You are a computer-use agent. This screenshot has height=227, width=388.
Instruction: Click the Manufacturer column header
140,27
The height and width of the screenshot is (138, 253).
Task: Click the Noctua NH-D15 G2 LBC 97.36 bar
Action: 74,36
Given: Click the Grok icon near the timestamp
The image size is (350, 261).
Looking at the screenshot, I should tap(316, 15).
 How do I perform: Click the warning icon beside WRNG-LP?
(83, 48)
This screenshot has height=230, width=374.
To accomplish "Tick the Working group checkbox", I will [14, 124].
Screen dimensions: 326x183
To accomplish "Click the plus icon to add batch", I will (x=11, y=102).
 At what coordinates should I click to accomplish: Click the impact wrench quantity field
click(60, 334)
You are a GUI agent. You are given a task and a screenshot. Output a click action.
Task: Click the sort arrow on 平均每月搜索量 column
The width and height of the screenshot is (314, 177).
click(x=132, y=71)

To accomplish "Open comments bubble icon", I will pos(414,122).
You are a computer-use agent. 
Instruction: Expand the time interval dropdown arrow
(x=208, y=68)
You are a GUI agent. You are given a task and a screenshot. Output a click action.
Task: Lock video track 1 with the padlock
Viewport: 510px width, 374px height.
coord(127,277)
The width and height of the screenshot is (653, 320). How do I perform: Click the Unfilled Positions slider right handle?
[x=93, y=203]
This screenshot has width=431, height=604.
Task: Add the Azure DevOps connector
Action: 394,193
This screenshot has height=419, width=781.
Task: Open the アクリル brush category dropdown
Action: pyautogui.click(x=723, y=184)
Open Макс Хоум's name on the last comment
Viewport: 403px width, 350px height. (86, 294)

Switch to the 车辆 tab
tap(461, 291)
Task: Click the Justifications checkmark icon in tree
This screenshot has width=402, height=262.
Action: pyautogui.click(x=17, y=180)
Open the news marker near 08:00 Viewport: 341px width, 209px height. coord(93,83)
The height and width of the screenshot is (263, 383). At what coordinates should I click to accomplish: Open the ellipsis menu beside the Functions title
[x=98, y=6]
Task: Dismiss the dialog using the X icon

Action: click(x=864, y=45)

┄┄┄┄┄┄┄┄┄┄

**Problem details**
From the listing above, the lines starting with the one that has "Switch to the 车辆 tab" and running through the one that has "Open the news" should be copied exactly, ends included.

**Expected answer**
Switch to the 车辆 tab
tap(461, 291)
Task: Click the Justifications checkmark icon in tree
This screenshot has width=402, height=262.
Action: pyautogui.click(x=17, y=180)
Open the news marker near 08:00 Viewport: 341px width, 209px height. coord(93,83)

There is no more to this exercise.